ZVEI: Chipmangel beschäftigt deutsche Elektroindustrie noch länger
Zum Auftakt der Hannover Messe zeichnet der Elektrotechnik- und Digitalindustrieverband ZVEI zwar ein positives Bild für das Geschäft im laufenden Jahr, aber ausgerechnet der Chipmangel droht zur Dauerbaustelle zu werden.
„Kraftvoll“ sieht sich die deutsche Elektro- und Digitalindustrie ins laufende Jahr 2023 gestartet, so der ZVEI am Montag der Woche zum Auftakt der Hannover Messe. „Die preisbereinigte, reale Produktion zog um 6 % an“, so der Industrieverband. Der Auftakt war so gut, dass der ZVEI bereits seine Jahresprognose von einer Stagnation auf ein 1- bis 2-prozentiges Wachstum erhöht hat. Beim nominalen Umsatz verzeichnete der ZVEI gegenüber dem Vorjahr bisher ein Plus von 16 %.

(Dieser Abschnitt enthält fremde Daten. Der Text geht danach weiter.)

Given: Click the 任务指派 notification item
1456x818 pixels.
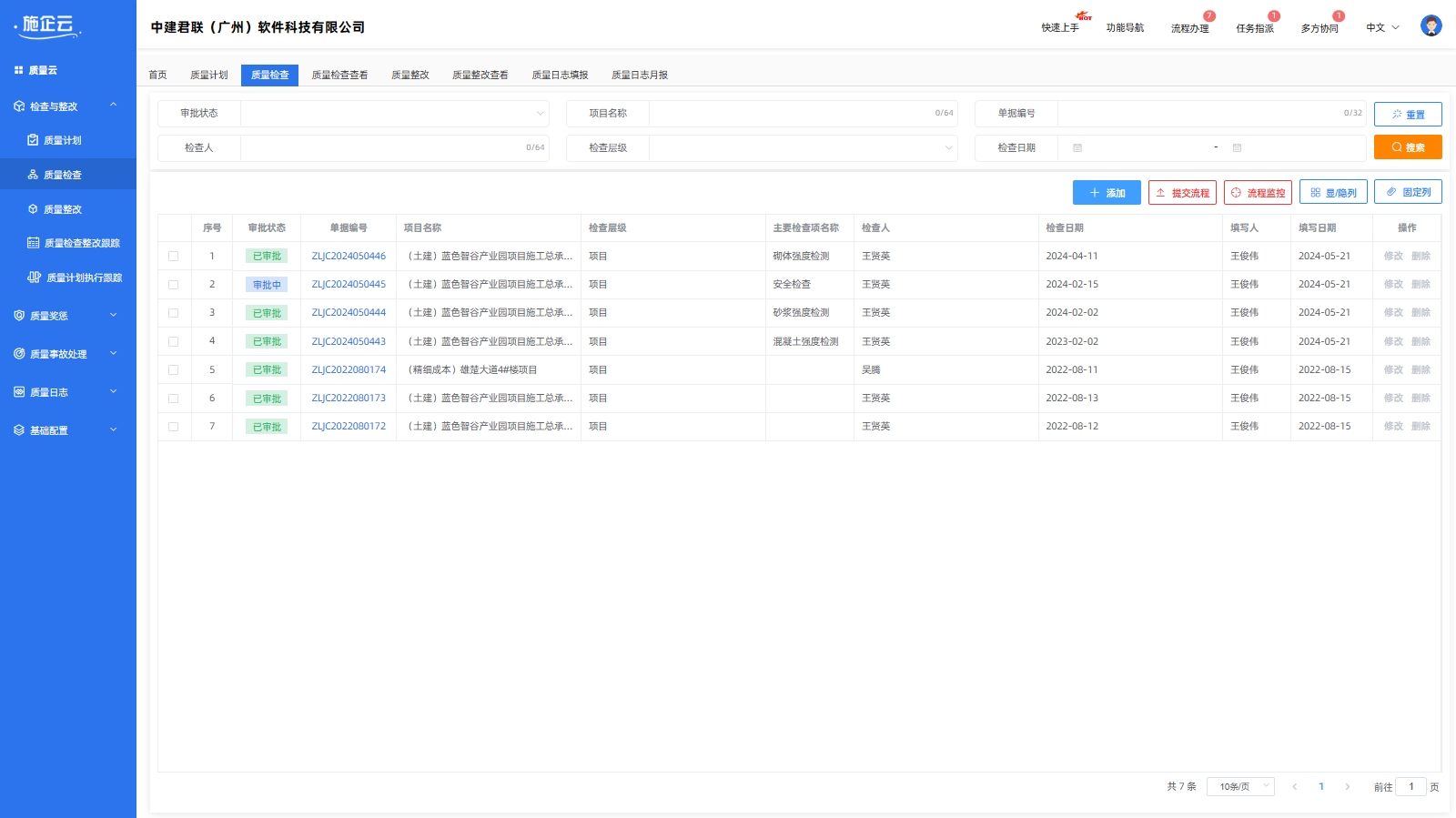Looking at the screenshot, I should point(1254,28).
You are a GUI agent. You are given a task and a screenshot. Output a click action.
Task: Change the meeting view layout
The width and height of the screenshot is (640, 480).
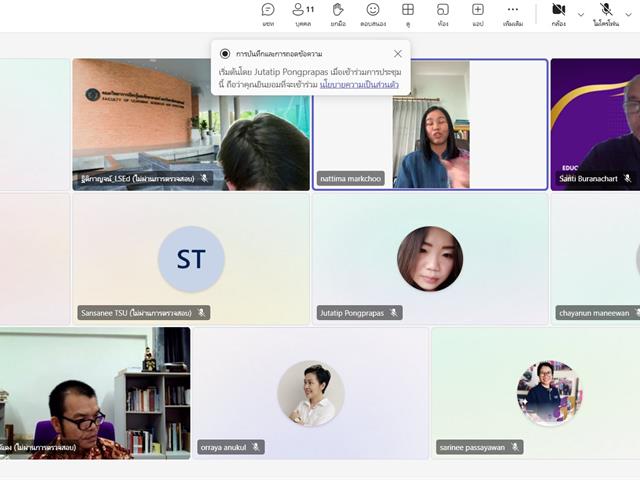pyautogui.click(x=408, y=14)
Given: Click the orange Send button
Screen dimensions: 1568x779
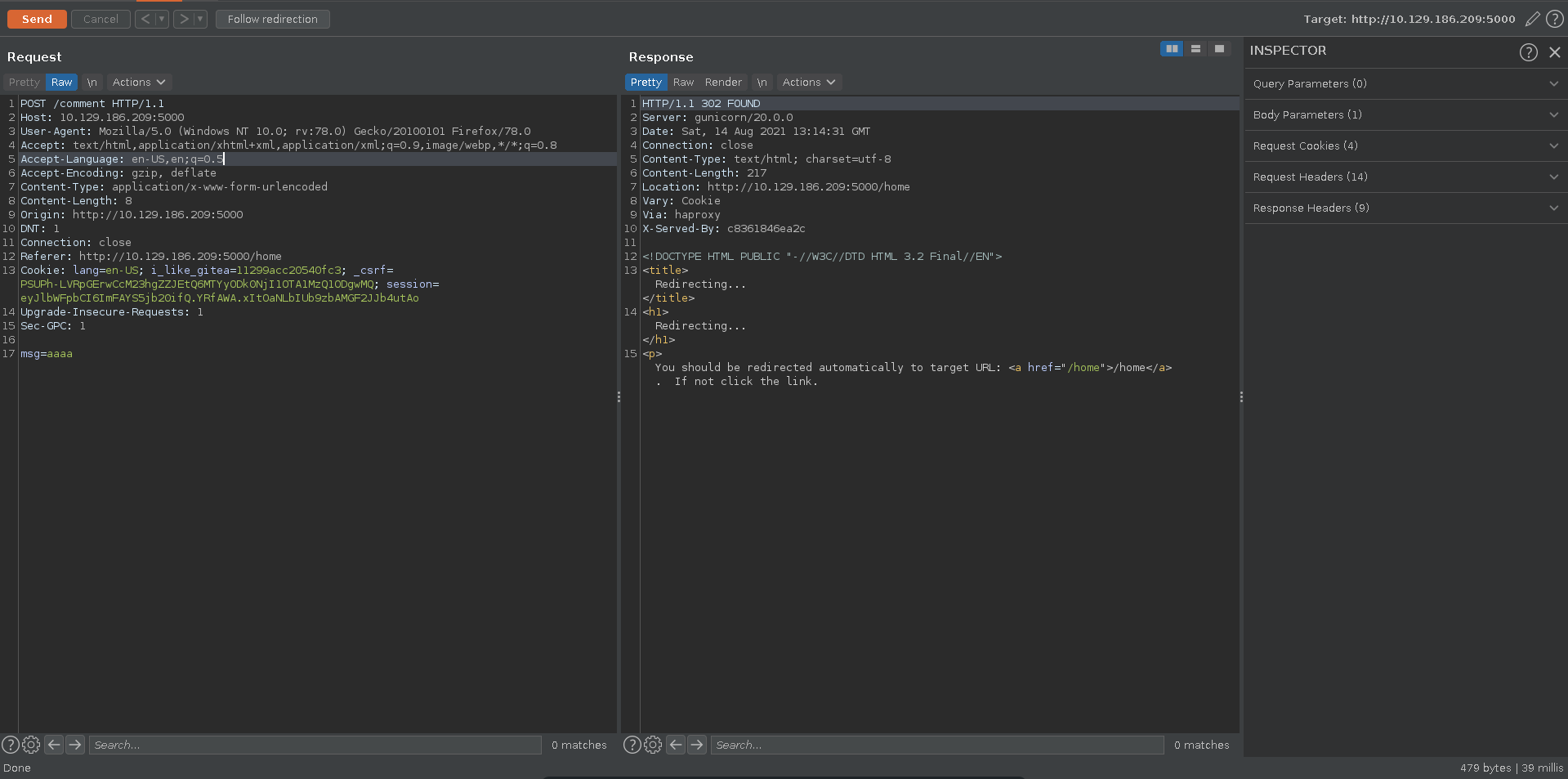Looking at the screenshot, I should [x=37, y=19].
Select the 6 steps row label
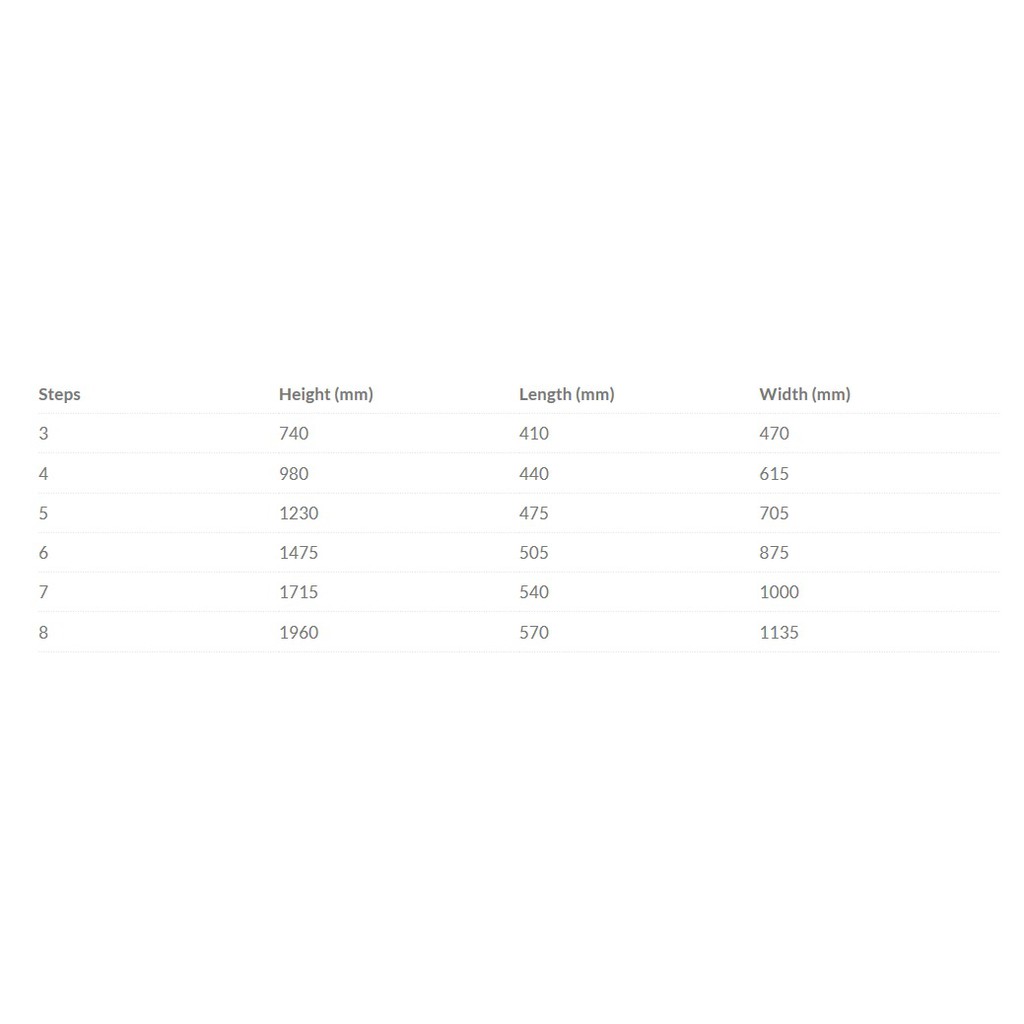Viewport: 1024px width, 1024px height. (43, 552)
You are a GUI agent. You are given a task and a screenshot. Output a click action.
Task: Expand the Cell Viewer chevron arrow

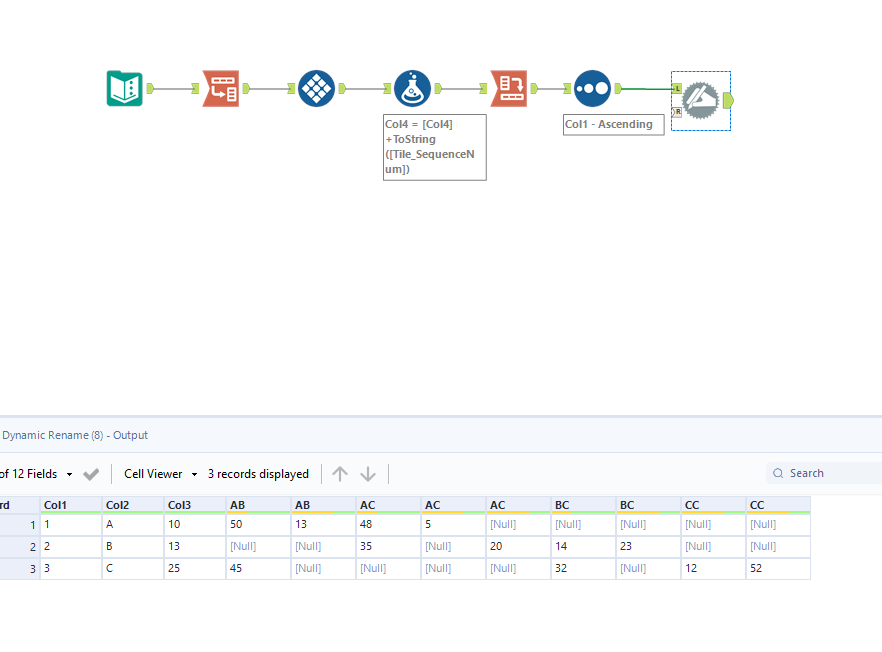coord(195,473)
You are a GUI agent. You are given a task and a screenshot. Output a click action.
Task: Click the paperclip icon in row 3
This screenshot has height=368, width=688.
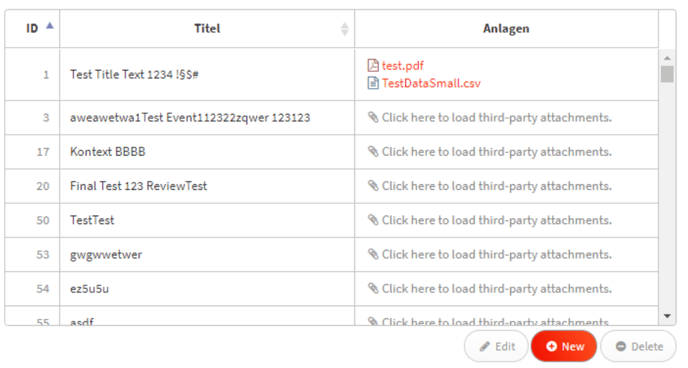tap(373, 117)
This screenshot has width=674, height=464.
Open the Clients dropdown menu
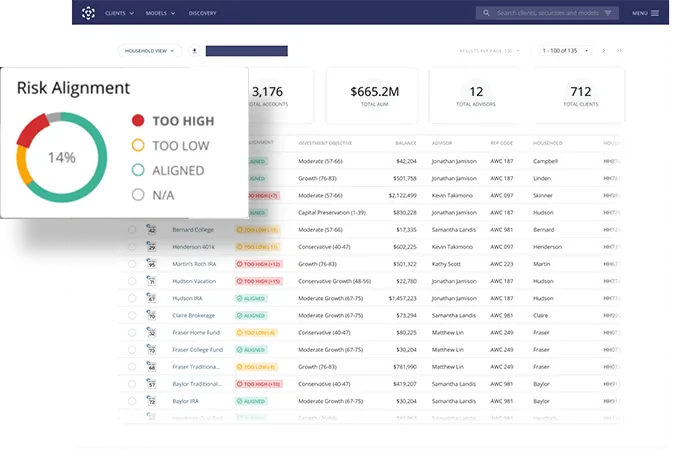pos(124,13)
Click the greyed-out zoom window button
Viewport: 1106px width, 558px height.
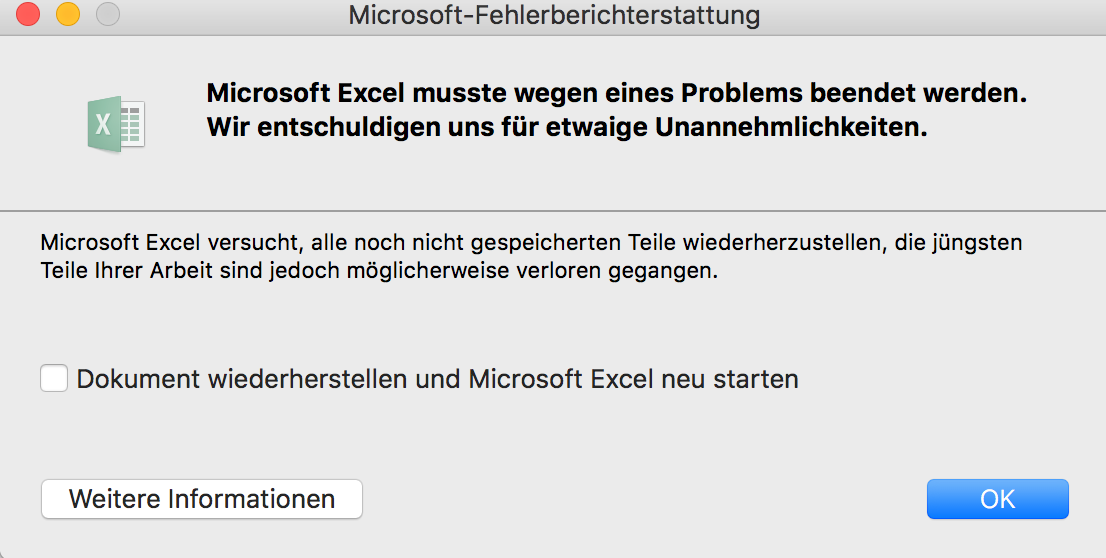point(108,14)
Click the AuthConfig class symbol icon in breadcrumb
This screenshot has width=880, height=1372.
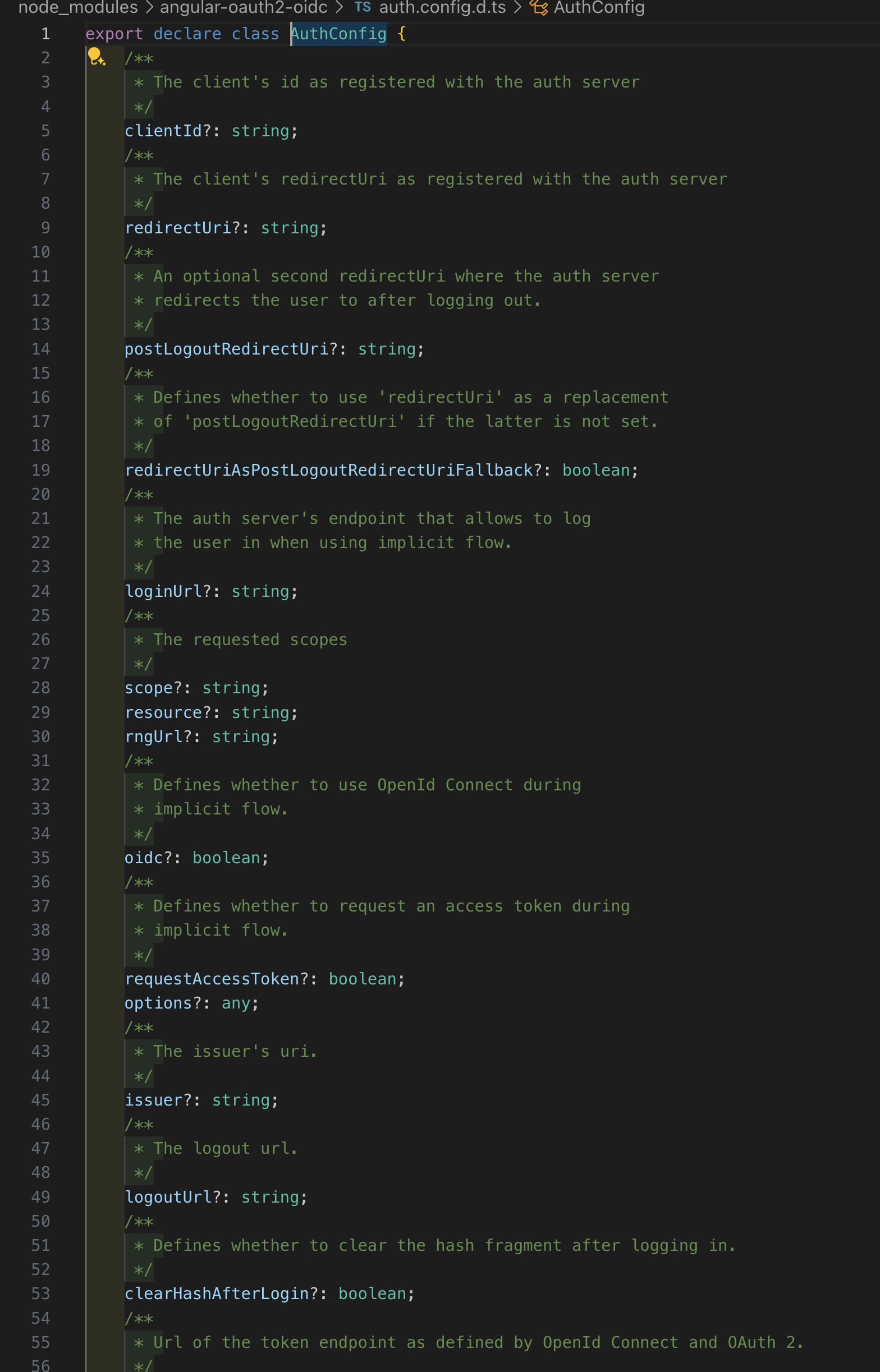pyautogui.click(x=538, y=7)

ZVEI-Präsident: „Das Wachstum ist nachhaltig und wird sich auch so fortsetzen“
Eine gute Nachricht für die Branchenbetriebe ist, dass die Materialengpässe laut ZVEI-Präsident Gunther Kegel zwar noch nicht gänzlich vorbei sind, aber sich „dramatisch entschärft“ haben. „Das fängt jetzt so langsam an, sich glatt zu ziehen“, führte er aus.
ZVEI: Bis neue Fabriken für Chips gebaut sind, dauert es mindestens zwei Jahre
Anders beim Chipmangel, so Kegel. Der sei „nicht durch den Abriss der Lieferketten infolge von Corona entstanden, sondern durch fehlende Investitionen“ über viele Jahre hinweg. Und diese Lücke schließe sich nicht von heute auf morgen. Eine Halbleiterfabrik vom Spatenstich bis zum Produktionsbeginn benötige „mindestens zwei Jahre, bei Strukturgrößen unter 10 nm mindestens drei Jahre“, weiß Kegel. Weltweit würden Halbleiterfabriken derzeit ausgebaut, „aber wir sind noch nicht da“.
Hannover Messe setzt voll auf Automation und Energiewende
Die Energiepreiskrise hat die durch den ZVEI vertretenen Unternehmen laut Kegel längst nicht so intensiv getroffen wie andere Bereich der deutschen Industrie. Die Elektro- und Digitalindustrie sei „wenig energieintensiv“, sie sei durch die „Schockwellen“ nicht wirklich existenzbedrohend betroffen. „Die Elektrotechnik hat weniger als 2 % Energieintensität“, sagt Kegel. Allerdings habe sie auch im Schnitt nur eine Umsatzrendite von 8 %. Ginge hier nur ein Prozentpunkt durch die Energiepreiserhöhung weg, dann setze auch das „entsprechend Potenzial frei für Energiesparmaßnahmen“, stellte Kegel fest.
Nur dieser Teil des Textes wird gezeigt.